If your dataset is approaching 1 GB in size, keep reading.

Dealing with Growing Datasets

As concurrency is not a feature of TinyFlux, a growing database will incur increases in query and index-building times. When queries start to slow down a workflow, it might be time to “shard” or denormalize the data, or simply upgrade to a database server like InfluxDB.

For example, if a TinyFlux database currently holds Points for two separate measurements, consider making two separate databases, one for each measurement:

>>> from tinyflux import TinyFlux, Point, MeasurementQuery
>>> from datetime import datetime, timedelta, timezone
>>> db = TinyFlux("my_big_db.csv") # a growing db with two measurements
>>> db.count(MeasurementQuery() == "measurement_1")
70000
>>> db.count(MeasurementQuery() == "measurement_2")
85000
>>> new_db = TinyFlux("my_new_single_measurement_db.csv") # a new empty db
>>> for point in db:
>>>     if point.measurement == "measurement_2":
>>>         new_db.insert(point)
>>> db.remove(MeasurementQuery() == "measurement_2")
85000
>>> len(db)
70000
>>> len(new_db)
85000

Hint

When queries and indexes slow down a workflow, consider creating separate databases. Or, just migrate to InfluxDB.

Optimizing Queries

Unlike TinyDB, TinyFlux never pulls in the entirety of its data into memory (unless the .all() method is called). This has the benefit of reducing the memory footprint of the database, but means that database operations are usually I/O bound. By using an index, TinyFlux is able to construct a matching set of items from the storage layer without actually reading any of those items. For database operations that return Points, TinyFlux iterates over the storage, collects the items that belong in the set, deserializes them, and finally returns them to the caller.

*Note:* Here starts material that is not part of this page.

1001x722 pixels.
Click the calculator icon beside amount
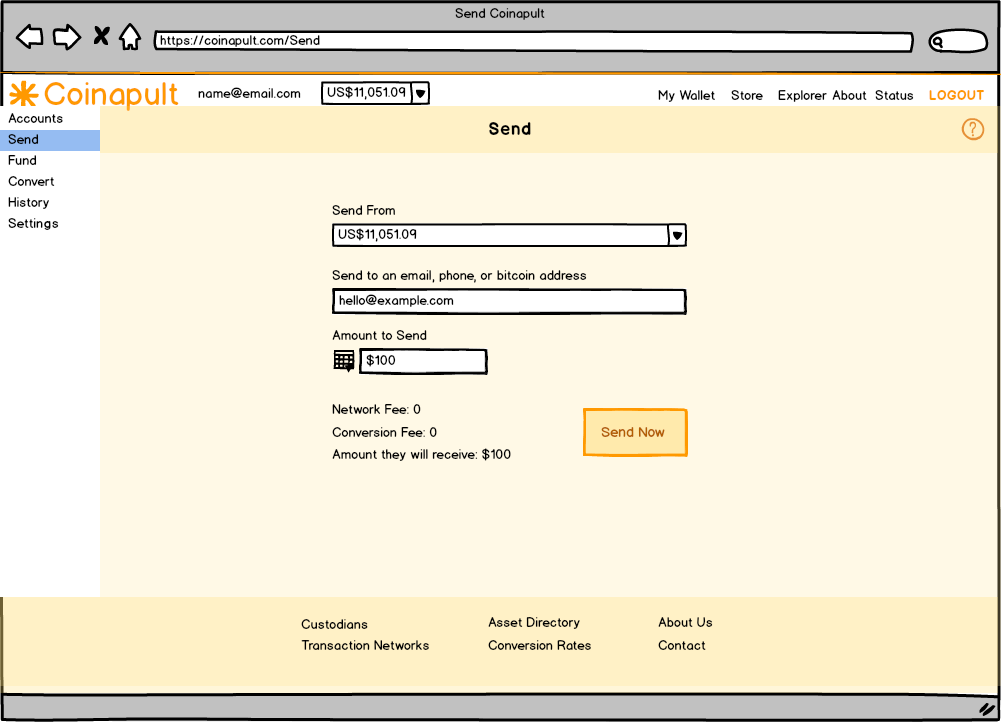point(343,361)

This utlimately means that the smaller the set of matches, the less I/O TinyFlux must perform.

Hint

Queries that return smaller sets of matches perform best.

Warning

Resist the urge to build your own time range query using the .map() query method. This will result in slow queries. Instead, use two TimeQuery instances combined with the & or | operator.

Keeping The Index Intact

TinyFlux must build an index when it is initialized as it currently does not save the index upon closing. If the workflow for the session is read-only, then the index state will never be modified. If, however, a TinyFlux session consists of a mix of writes and reads, then the index will become invalid if at any time, a Point is inserted out of time order.

>>> from tinyflux import TinyFlux, Point
>>> from datetime import datetime, timedelta, timezone
>>> db = TinyFlux("my_db.csv")
>>> t = datetime.now(timezone.utc) # current time
>>> db.insert(Point(time=t))
>>> db.index.valid
True
>>> db.insert(Point(time=t - timedelta(hours=1))) # a Point out of time order
>>> db.index.valid
False

If auto-index is set to True (the default setting), then the next read will rebuild the index, which may just seem like a very slow query. For smaller datasets, reindexing is usually not noticeable.

Hint

If possible, Points should be inserted into TinyFlux in time-order.